Other fractious debates include the efficacy of clean-burn technology for coal, pushed by some as the answer to future oil shortages. In addition, market valuations of companies can be difficult to make when historical data is of little value, if, as many believe, we are at the start of a major energy revolution. Price to earnings ratios have risen to between 20-25 times for some companies in the clean tech area, prompting reminders of style hype, even if most are already cash generators compared with their internet predecessors.
Lux Research, a US-based consultant in emerging technologies has warned of a bubble in the clean tech energy. It said the value of global initial public offerings rose sharply from $1.6bn in 2005 to $4.1bn in 2006 and venture capital raised went from $623 million to $1.5 billion, primarily on solar and biofuel deals. Conversely, it said the air, water, and waste segments presented opportunities that were short of investment by comparison.
The prospects have not been lost on the relatively few pension funds so far committed significantly to clean tech as a source of future return. The recent €500m joint injection by ABP/PGGM to a private equity fund-of-funds via their jointly owned venture house, Alpinvest, was a watershed because PGGM announced it was part of its fiduciary duty to look at renewable energy bearing in mind its long-term investor status. Another pioneer, the Universities Superannuation Scheme (USS), started allocations to clean tech as early as 2000 when it invested in two funds with Merrill Lynch and Impax. The
fund now has about $200m either invested or committed to the renewable sector. David Russell, co-head of responsible investment at USS, said: “We saw the opportunitiesthen as a result of increasing regulation in this area. We then set about examining the potential investments and decided to invest in external funds rather than our usual in-house approach.” The fund restricted its investment to a maximum 10% of either fund for governance reasons.
It has since upped its allocation with Impax as the fund has grown. USS also has a sizeable allocation to renewable infrastructure, which falls into its private equity allocation. Again, Russell says the investment was driven by regulatory changes it felt would push long-term returns: “The decisions are always made by fund managers and the driver is performance.” The proliferation of unfamiliar names for institutional investors in the sector, particularly venture capital firms, means knowing your investment partner is paramount.
Consultants say there are a number of serious potential fund winners in the clean tech sector, but also many charlatans in the shape of managers promising high returns without the necessary skills, rigour or risk management. Mark Campanale, associate director
of London Bridge Capital a corporate finance boutique which specialises in renewable and environmental technology, says a fund-of-funds approach for pension funds in unlisted investments makes sense bearing in mind that about 1200 private equity and venture capital funds have made investments or have said they will invest in the clean tech field, according to research by New Energy Finance.

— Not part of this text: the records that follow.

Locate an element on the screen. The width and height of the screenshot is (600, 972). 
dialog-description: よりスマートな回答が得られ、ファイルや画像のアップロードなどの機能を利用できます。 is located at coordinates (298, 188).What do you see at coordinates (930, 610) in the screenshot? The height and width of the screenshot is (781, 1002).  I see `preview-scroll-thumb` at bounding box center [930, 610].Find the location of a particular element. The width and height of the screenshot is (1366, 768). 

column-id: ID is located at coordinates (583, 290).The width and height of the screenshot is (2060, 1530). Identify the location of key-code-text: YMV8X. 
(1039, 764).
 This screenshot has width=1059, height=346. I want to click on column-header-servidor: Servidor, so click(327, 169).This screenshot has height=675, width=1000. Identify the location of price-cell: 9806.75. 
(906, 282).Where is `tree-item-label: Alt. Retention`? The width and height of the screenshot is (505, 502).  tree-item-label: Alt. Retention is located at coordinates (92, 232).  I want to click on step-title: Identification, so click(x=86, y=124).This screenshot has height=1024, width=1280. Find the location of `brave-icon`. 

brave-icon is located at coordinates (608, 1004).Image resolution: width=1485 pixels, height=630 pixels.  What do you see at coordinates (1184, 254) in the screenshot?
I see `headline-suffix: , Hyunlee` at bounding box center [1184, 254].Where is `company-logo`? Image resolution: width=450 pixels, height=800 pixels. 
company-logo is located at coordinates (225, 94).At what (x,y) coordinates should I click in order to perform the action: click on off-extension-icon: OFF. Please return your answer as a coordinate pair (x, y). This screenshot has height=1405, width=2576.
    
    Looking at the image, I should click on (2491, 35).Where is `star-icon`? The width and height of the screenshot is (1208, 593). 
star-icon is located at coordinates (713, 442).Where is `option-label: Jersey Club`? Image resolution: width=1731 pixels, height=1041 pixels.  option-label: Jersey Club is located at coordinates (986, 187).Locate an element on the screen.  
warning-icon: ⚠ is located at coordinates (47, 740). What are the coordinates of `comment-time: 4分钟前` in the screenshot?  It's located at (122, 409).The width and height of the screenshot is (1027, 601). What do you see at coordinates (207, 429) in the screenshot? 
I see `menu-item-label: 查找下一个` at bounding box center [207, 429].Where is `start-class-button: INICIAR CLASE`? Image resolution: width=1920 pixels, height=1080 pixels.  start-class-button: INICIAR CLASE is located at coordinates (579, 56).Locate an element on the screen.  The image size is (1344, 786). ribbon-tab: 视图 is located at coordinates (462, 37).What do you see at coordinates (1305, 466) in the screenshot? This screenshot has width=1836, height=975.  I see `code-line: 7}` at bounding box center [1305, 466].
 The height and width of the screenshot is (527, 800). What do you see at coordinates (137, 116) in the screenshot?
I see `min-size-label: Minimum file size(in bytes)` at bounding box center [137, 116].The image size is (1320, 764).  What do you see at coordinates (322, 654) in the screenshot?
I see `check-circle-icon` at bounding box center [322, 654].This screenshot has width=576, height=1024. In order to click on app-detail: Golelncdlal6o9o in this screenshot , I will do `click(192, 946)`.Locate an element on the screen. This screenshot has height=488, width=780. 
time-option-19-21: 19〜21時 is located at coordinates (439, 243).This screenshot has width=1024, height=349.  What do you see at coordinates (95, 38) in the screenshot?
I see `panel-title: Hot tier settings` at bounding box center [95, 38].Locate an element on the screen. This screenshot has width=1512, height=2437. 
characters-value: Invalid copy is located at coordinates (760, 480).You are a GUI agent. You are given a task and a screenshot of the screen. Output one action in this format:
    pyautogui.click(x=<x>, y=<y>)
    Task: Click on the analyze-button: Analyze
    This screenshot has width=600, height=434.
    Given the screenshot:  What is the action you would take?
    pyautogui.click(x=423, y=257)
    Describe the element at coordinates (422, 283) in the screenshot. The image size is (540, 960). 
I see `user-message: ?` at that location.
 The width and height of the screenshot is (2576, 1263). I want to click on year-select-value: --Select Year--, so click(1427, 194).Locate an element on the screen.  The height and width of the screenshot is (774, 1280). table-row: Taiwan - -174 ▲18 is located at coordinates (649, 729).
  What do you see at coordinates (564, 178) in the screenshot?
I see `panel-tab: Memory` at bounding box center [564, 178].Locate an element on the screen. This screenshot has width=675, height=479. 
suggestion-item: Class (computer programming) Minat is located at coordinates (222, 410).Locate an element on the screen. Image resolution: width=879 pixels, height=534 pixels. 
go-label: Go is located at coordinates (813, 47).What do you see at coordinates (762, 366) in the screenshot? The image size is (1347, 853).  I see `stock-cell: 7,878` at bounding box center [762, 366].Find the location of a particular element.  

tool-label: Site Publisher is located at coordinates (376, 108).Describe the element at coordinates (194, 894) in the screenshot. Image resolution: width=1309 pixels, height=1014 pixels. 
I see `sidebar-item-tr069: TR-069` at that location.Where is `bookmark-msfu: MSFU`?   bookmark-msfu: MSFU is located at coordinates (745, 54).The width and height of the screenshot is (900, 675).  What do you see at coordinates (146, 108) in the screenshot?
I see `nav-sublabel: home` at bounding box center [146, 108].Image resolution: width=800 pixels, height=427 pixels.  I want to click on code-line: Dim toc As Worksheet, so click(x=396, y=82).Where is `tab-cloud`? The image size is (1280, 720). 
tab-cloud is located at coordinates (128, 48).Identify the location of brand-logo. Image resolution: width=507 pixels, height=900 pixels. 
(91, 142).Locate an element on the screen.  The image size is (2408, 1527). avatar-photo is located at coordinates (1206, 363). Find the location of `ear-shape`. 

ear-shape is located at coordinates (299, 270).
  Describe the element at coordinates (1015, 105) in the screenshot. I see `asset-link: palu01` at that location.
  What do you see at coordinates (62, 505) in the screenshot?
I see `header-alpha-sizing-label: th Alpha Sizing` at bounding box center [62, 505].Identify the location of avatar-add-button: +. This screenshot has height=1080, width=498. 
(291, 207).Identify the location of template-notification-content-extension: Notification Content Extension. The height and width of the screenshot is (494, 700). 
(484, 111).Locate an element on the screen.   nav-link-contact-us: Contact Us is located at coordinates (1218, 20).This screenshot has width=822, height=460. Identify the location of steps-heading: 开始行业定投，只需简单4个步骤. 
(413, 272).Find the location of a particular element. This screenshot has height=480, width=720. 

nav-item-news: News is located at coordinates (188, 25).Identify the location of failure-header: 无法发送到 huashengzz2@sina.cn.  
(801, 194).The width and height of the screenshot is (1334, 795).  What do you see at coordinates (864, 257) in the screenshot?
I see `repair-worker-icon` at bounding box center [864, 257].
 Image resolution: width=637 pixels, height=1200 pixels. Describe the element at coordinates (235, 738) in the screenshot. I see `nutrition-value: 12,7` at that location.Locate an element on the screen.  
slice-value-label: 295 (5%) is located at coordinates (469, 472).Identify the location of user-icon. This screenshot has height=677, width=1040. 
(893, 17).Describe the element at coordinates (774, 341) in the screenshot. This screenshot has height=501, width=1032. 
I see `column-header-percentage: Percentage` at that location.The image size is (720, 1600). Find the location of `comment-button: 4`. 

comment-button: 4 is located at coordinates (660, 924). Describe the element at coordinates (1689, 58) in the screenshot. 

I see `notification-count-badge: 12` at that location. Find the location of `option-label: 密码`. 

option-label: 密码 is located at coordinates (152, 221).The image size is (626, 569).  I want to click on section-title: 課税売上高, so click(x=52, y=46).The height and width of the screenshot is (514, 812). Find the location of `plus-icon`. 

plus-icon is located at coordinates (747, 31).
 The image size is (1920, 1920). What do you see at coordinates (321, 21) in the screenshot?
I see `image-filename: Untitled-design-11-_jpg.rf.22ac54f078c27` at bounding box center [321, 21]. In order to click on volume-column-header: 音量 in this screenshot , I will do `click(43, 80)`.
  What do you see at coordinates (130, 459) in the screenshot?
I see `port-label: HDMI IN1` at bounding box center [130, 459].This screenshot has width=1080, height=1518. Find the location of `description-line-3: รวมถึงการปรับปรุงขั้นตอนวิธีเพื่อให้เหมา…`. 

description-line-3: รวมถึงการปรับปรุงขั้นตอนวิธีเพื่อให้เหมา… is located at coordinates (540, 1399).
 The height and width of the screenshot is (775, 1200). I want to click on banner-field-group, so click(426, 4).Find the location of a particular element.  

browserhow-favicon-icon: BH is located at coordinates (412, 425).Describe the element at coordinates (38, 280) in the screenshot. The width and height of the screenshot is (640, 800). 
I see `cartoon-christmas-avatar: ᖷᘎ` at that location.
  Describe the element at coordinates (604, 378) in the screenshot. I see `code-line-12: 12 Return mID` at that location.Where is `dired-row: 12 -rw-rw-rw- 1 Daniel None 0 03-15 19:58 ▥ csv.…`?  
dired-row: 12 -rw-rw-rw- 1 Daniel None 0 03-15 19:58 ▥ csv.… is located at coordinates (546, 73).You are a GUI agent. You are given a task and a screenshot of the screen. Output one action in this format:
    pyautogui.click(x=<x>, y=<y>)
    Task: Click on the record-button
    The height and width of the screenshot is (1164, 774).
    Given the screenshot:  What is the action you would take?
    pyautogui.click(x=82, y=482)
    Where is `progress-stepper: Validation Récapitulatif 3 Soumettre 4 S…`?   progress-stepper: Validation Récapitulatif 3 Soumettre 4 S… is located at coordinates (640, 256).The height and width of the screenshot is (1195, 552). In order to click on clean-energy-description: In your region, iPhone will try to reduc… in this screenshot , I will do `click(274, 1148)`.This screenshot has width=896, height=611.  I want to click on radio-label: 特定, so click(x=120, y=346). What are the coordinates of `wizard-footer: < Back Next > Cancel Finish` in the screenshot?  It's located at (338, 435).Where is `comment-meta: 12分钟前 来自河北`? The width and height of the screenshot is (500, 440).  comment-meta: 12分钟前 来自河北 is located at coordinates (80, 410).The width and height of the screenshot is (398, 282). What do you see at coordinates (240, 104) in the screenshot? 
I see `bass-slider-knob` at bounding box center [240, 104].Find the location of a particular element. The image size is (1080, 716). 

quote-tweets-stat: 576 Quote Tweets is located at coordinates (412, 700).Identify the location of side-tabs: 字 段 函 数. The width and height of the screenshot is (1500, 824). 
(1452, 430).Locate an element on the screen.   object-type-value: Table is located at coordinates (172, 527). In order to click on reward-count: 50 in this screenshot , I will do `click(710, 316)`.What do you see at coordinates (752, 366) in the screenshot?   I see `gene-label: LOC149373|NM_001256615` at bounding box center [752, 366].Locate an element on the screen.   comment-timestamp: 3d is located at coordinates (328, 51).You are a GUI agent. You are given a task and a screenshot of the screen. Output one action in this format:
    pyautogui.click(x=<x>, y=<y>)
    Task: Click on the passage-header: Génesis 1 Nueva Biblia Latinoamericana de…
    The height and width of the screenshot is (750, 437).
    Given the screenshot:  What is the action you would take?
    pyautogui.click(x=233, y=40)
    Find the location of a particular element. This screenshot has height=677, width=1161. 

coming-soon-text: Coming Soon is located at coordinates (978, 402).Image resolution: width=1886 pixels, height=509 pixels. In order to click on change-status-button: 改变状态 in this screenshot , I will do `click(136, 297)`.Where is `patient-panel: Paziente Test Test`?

He says money should not just be aimed at start-ups, noting the prospects for expansion plans at larger, moreestablished energy companies.
Campanale says one “dog that hasn’t yet barked” is real estate: “Pension fund property allocations have been very high but there has almost been nothing clean tech related in the sector. One question all investors should be asking is whether they can get higher returns from property through reduced energy costs or decentralized energy strategies such as small scale hydro electric or biomass energy production. It’s amazing how many funds are out there with the word sustainability in them that don’t invest in the clean tech space, but do rather strangely spend a lot of time comparing whether Shell is more efficient than BP”

“It’s amazing how many funds are out there with the word sustainability in them that don’t invest in the clean tech space.”

Florian Sommer, senior SRI analyst at Fortis Investments, says institutional investors should not only seek to generate good investment returns, but also offer a broader social and environmental return: “Surprisingly, the SRI industry has not focussed on measuring and communicating this broader return. Turning a blind eye has led to some rather strange outcomes. For example, the Dow Jones Sustainability World Index – perhaps the best-known SRI benchmark – includes Total and Shell, but not a single solar company.
But who provides the solutions for tackling climate change: the alternative energy sector or the oil industry?”
Sommer says it is important that once the environmental benefit of a technology is established, it’s value cannot simply be simply assign to the one industry that produces the final benefit: “We need to apportion it throughout the value chain of that industry. For example, the environmental benefit of solar energy needs to be apportioned across silicon, wafer, cell and module production.”
Ian Simm, managing director at Impax Asset Management, which has €930m under management, €500m more than it did a year ago, says there is a consensus amongst investment analysts that the clean tech sector is producing earnings growth of 20% per annum, much faster than the economy. He sees further growth in areas such as the liberalisation of markets for water, energy and waste as well as renewable energy, water quality, recycling targets andclimate change technology: “Investors need to cast a wide net in this area to reach the 600 plus quoted companies and double that in unquoted companies, 85% of which are in Western Europe, North America and Japan. The advantages in investing in clean tech are a low level of correlation with portfolios plus a large amount of corporate activity in terms of larger companies buying up smaller rivals.”
In terms of stock market floats, Simm is cautious: “We have only invested in about 10% of the initial public offerings that have come to market recently because we believe there are a lot of banana skins around, particularly in the area of biofuels. There is a feeling that some solar and wind investments may be overvalued, although we still have some investments in these sectors. We see bigger opportunities though in energy efficiency and waste management.”